In the United States, we keep hearing that the economy is improving. And yet the mood in the diamond market has turned grim, which is fatal for such a psychologically dependent industry.
Polished prices are soft. Inventories have been high due to a number of factors, including a lessening of the backlog at GIA, falling liquidity due to banks leaving the business, and a holiday that came in under expectations. (It was not terrible, but hopes were high.)
Some tell me the mood has hit its worst point since the truly dire days of 2008. But there is a difference. “2008 was a financial meltdown,” says one industry veteran. “This has been a diamond meltdown.”
Many point their finger at the big mining companies—particularly the largest producers, De Beers and Alrosa—arguing they have squeezed manufacturers so hard they are threatening that sector’s existence.
“They don’t care about the margins of the clients,” says Maxim Shkadov, president of the International Diamond Manufacturers Association. “Before, being a sightholder was a privilege. It was the best companies, with the best financials. Now being a sightholder or contract holder of Alrosa is almost like a punishment.”
In fact, the situation has gotten so dire that some now view with suspicion sightholders that don’t refuse the boxes.
“Up to a point you can understand politics,” says Antwerp World Diamond Centre president Stephane Fischler. “People will take goods to increase their scorecard. But manufacturers say, ‘How it possible? I believe that I am fairly professional. How can these guys claim they have 10 to 15 percent more margin than I do? Is it due to politics and just grabbing market share? Maybe. Maybe professionalization, maybe consolidation, maybe higher efficiency.’ But people do not believe that is the only explanation. They start to wonder: Could it be mixing of synthetics, could it be abuse of certificates, could it be round tripping?”

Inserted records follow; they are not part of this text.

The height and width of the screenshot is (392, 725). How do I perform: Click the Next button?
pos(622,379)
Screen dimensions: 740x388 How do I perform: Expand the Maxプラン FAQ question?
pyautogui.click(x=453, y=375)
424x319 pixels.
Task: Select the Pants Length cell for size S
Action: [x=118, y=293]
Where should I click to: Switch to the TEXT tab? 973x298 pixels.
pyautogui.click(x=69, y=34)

While the diamond producers don’t get a lot of sympathy these days, they are in a dicey situation. Besides obligations to shareholders—which are generally seen to be motivating De Beers’ actions—correcting (i.e., lowering) prices comes with its own risks.
“Everyone says they are not making money, and De Beers needs to reduce prices,” says Mike Aggett, managing director of De Beers broker H. Goldie. “But that is not really what they want, because then you have issue with stock losses.”

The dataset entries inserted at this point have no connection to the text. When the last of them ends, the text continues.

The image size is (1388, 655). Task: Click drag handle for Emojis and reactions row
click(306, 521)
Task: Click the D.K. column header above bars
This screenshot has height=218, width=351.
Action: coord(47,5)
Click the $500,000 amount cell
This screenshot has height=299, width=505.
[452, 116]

Fischler argues the producers have options besides flatly lowering prices.
“They have a few weapons at their disposal if they want to kick-start the market,” he says. “There is supply, volume, the price, the assortment. They know how to work it out if they want to.”
At this point, the producers have not given many hints on their strategy. (De Beers spokesperson Lynette Gould says, “We can’t give any forward view on pricing.”) But Fischler hopes for quick, decisive—and well-communicated—action.

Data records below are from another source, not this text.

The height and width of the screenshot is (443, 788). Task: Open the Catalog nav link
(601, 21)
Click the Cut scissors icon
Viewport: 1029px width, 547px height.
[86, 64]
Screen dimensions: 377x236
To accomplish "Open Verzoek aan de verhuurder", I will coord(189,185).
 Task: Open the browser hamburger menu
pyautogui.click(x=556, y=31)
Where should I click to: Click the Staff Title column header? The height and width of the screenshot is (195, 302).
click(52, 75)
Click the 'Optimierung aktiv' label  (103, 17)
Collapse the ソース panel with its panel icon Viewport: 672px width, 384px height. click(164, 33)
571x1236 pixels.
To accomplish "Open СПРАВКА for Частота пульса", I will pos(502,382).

“The producers need to avoid having this drag on for too long,” he says. “If you have to do something, better to do it at once. No one really knows where the bottom is. Otherwise, they will totally destabilize the market.”
It’s possible De Beers feels we have hit the bottom. Aggett thinks that after two sights where prices fell, it will hold the line going forward.
“They are playing a slightly longer game—hoping that prices will pull through,” he says.
De Beers executives have said they think the pipeline is suffering from “indigestion,” but upcoming gift events like Chinese New Year and Valentine’s Day will help clear out the pipeline. With production down due in part to refused sights, the prices of certain sizes—from quarter caraters to 90 pointers—has bottomed out, and we are starting to see upward movement, Fischler says.
Of course, if polished stocks do clear out and prices start heading up, De Beers and other producers could simply lift rough prices to meet the new level.
“Once this pulls through, if the longer-term policy of the producers remains the same it will push us back into this situation,” says Aggett. “Profitability has to return. I would like to believe there are people within De Beers’ management team who understand that, fundamentally, manufacturers have to make profits to keep the business sustainable.”
The current policy hurts the entire industry, says Fischler.
“There are few miners and a huge numbers of manufacturers,” he says. “The producers say, ‘What do you want us to do? I have a product everyone wants and 200 people in my waiting room.’ But at the end of the day, there is a third party—the banks. They are looking around, saying, ‘Why should I finance this industry?’ If we end up in this situation every 12 to 18 months, if bankers start to see more risk than opportunity, then they will leave the business.”
“Right now if you trade diamonds you have a chance to make a margin. If you transform the product, you lose. That is totally unsustainable. Bram Laub used to say, ‘Polished is spoiled rough.’ We need a new paradigm in this industry, and African producers need to consider this as well. Otherwise, their rough will end up spoiled.”